● **What is expected**
For the entries below, repeat exactly each line starting with the one that contains "Click the HTTP" and going on through the one that contains "Given: Open the QGIS icon in Ubuntu dock", and no others.

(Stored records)
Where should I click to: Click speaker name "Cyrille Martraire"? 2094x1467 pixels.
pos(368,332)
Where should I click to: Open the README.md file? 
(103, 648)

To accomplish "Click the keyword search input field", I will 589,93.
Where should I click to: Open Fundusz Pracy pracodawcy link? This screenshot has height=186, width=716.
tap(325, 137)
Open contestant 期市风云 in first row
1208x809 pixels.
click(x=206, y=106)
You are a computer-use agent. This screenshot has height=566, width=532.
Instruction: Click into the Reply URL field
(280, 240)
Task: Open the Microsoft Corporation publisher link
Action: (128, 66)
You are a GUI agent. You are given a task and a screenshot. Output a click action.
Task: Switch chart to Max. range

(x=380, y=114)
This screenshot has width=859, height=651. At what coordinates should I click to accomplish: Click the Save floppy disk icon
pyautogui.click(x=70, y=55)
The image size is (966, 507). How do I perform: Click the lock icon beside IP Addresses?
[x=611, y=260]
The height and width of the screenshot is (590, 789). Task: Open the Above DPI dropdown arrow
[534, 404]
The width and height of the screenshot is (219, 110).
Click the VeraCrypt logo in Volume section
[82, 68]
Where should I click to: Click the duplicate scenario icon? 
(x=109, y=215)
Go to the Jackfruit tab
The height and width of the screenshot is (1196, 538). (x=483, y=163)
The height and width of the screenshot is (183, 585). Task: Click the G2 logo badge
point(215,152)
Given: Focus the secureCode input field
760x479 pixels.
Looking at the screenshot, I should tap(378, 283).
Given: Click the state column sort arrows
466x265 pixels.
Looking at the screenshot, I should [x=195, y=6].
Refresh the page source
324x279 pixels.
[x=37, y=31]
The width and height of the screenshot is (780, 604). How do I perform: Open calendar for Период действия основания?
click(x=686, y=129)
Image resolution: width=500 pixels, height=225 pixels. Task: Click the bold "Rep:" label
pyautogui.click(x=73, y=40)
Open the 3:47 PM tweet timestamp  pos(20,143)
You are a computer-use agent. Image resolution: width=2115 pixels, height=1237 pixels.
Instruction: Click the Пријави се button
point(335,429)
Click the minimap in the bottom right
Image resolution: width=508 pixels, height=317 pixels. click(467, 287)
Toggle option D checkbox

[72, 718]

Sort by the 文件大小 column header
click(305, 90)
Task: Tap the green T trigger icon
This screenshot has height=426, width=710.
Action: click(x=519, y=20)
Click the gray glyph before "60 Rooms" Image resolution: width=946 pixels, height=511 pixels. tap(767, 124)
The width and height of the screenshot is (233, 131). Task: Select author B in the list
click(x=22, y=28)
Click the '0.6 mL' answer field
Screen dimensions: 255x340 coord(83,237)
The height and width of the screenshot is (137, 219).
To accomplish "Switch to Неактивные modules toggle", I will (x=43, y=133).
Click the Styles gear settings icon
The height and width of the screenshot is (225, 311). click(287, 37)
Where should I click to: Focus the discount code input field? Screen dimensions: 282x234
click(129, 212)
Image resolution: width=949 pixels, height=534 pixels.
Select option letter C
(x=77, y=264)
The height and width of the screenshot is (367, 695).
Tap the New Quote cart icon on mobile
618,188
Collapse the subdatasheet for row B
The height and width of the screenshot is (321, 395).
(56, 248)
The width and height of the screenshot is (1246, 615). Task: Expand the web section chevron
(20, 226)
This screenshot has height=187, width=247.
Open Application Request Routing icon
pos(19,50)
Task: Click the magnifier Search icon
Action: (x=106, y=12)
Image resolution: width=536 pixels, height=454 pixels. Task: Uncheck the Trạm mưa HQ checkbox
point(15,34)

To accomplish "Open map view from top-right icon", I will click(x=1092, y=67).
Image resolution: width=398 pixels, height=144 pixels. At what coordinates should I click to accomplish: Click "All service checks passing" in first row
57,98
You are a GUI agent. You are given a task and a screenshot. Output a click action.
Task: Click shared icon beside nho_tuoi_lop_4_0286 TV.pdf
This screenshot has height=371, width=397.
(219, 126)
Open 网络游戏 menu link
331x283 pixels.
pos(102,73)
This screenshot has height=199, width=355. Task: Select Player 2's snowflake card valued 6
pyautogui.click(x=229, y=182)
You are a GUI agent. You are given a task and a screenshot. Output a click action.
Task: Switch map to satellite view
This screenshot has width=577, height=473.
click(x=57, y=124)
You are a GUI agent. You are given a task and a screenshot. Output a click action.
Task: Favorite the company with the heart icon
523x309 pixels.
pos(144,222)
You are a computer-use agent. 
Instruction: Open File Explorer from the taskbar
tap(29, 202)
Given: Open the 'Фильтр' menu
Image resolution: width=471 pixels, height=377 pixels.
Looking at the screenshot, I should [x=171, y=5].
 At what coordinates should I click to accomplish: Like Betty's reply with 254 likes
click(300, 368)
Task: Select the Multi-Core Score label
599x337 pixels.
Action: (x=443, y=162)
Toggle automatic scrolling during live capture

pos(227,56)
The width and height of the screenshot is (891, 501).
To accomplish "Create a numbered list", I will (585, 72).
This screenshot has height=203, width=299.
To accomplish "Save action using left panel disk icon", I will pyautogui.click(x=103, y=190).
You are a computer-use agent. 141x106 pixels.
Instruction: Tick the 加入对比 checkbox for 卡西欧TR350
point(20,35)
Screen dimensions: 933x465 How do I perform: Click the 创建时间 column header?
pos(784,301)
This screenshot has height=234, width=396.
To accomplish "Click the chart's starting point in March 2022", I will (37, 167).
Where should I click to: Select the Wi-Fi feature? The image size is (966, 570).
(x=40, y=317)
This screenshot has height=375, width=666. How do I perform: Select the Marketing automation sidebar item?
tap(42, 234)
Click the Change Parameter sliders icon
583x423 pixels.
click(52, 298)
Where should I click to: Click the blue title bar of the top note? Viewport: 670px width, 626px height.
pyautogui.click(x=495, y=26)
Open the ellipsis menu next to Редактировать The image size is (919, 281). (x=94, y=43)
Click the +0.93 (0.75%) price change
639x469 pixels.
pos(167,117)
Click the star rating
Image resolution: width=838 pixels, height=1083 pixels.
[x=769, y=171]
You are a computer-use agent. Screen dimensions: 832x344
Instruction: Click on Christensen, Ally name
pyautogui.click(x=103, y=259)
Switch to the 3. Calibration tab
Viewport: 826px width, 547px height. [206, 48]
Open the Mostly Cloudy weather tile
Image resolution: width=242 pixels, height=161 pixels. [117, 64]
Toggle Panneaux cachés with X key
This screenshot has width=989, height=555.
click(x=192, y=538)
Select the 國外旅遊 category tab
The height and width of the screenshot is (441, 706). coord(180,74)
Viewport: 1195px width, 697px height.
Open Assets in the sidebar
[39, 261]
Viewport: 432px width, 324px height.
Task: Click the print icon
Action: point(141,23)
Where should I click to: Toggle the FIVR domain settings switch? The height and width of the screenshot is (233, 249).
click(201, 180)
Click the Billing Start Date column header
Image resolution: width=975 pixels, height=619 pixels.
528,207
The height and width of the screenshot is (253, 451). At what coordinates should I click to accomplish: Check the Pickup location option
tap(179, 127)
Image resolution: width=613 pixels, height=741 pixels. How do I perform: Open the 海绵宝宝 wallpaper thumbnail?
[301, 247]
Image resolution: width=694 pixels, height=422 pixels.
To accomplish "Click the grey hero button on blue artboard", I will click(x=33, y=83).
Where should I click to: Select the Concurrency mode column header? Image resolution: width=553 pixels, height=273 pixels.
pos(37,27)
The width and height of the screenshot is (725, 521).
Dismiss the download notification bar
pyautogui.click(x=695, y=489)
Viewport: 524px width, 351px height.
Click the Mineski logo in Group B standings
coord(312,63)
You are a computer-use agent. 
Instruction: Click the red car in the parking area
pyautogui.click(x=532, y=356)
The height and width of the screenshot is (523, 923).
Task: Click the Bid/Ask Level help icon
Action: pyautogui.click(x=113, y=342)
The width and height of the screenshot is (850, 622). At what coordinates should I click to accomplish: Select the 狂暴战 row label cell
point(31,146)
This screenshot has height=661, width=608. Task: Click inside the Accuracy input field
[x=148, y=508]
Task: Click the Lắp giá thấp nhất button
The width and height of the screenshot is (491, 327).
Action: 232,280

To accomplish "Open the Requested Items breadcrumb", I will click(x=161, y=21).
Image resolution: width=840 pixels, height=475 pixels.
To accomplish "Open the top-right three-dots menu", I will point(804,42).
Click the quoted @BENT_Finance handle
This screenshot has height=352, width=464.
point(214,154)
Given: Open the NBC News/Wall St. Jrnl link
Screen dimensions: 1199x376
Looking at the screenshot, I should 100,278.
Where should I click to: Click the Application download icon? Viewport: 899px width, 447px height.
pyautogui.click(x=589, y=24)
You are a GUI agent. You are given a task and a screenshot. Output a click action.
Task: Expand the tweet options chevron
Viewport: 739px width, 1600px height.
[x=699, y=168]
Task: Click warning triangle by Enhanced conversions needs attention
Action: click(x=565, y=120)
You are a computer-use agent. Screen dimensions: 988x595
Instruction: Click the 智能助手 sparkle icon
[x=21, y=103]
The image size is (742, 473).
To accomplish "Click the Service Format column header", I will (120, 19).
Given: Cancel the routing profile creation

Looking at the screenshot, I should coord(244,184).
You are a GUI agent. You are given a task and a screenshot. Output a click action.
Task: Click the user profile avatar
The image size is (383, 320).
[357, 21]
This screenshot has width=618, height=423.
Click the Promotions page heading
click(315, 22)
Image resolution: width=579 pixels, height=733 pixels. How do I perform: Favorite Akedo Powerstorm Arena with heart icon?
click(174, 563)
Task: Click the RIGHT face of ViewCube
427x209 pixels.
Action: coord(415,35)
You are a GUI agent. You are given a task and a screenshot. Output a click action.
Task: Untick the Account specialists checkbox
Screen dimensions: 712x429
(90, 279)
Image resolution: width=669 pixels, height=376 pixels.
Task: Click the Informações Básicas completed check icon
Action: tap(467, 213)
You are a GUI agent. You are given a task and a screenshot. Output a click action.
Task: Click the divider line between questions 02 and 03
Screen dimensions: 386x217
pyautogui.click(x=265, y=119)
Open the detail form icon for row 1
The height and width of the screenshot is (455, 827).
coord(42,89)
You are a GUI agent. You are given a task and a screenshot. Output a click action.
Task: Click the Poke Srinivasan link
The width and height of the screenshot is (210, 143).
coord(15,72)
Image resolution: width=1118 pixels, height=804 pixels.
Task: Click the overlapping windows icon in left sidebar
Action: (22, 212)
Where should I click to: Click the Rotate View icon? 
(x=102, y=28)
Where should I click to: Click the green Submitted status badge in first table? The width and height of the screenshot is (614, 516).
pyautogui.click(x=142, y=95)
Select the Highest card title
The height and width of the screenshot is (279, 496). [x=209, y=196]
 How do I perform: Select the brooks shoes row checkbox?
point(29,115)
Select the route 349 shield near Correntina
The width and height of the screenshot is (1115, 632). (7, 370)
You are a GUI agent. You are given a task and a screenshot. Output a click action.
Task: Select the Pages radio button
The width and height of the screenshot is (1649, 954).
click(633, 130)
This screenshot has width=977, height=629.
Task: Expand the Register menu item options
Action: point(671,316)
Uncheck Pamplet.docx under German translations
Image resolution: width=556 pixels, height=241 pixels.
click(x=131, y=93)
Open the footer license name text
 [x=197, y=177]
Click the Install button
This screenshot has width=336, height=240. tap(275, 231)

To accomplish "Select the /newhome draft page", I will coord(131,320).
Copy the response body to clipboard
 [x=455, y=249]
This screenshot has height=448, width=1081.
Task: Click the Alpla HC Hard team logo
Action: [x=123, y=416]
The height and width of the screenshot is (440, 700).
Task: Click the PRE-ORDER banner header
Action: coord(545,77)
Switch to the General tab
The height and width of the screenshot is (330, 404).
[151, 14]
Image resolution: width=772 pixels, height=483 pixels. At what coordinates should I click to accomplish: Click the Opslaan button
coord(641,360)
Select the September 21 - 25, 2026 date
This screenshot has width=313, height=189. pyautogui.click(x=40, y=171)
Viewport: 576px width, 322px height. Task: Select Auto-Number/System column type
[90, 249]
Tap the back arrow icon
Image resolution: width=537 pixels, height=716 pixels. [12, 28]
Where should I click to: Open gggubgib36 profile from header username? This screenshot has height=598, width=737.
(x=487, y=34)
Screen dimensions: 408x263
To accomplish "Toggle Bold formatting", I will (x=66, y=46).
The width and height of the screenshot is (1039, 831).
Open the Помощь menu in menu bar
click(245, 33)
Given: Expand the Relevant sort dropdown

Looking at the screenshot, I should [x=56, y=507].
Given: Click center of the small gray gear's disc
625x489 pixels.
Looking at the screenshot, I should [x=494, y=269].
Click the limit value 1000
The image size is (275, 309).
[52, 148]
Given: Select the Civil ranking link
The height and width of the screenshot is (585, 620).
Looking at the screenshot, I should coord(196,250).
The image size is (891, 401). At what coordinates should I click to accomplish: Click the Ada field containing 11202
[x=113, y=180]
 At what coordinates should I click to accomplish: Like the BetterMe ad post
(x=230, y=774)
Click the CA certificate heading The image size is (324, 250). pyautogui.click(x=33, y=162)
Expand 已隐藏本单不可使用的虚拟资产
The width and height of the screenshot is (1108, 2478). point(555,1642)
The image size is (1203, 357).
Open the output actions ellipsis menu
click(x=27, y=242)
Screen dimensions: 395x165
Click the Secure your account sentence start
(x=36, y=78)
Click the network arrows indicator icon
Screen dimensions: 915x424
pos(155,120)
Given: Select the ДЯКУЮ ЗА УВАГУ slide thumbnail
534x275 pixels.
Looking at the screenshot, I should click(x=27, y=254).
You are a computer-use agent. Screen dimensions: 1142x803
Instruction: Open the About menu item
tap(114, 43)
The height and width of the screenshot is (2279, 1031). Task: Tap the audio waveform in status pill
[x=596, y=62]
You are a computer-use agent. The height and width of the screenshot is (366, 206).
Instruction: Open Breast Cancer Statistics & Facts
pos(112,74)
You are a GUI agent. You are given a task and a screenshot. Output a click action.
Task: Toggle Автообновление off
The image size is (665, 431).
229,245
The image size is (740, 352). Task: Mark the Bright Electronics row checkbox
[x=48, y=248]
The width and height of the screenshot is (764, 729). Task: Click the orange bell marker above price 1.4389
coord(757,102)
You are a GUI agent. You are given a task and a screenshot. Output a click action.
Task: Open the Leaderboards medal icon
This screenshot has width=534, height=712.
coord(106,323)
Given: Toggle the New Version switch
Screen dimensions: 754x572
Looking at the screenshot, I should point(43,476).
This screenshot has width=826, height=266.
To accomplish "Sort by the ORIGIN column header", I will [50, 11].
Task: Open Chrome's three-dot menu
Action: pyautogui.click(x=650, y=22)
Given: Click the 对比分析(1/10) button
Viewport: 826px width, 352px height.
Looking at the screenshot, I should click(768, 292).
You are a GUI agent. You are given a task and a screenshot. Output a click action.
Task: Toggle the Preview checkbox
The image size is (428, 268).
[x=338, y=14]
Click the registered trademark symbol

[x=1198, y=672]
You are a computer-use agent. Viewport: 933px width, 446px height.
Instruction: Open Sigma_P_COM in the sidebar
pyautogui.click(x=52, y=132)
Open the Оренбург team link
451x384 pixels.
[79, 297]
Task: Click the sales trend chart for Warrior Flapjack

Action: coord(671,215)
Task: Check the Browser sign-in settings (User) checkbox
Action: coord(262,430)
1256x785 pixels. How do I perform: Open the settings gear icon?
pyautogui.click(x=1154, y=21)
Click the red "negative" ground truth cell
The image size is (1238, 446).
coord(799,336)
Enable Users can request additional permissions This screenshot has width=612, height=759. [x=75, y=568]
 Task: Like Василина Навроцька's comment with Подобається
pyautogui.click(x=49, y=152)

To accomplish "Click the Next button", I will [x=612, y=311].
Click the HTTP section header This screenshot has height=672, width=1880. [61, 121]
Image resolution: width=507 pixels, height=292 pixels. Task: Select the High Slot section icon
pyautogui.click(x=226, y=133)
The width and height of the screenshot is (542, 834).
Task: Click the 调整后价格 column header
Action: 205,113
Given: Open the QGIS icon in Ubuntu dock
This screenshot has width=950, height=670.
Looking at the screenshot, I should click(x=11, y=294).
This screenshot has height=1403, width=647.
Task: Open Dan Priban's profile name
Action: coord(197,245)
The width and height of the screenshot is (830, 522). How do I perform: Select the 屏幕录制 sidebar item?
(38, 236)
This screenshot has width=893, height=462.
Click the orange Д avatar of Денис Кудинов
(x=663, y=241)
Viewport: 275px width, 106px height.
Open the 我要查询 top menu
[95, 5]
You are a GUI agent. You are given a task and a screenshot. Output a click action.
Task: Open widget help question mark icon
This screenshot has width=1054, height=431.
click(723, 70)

● **Problem solution**
Click the HTTP section header This screenshot has height=672, width=1880. [61, 121]
Image resolution: width=507 pixels, height=292 pixels. Task: Select the High Slot section icon
pyautogui.click(x=226, y=133)
The width and height of the screenshot is (542, 834).
Task: Click the 调整后价格 column header
Action: 205,113
Given: Open the QGIS icon in Ubuntu dock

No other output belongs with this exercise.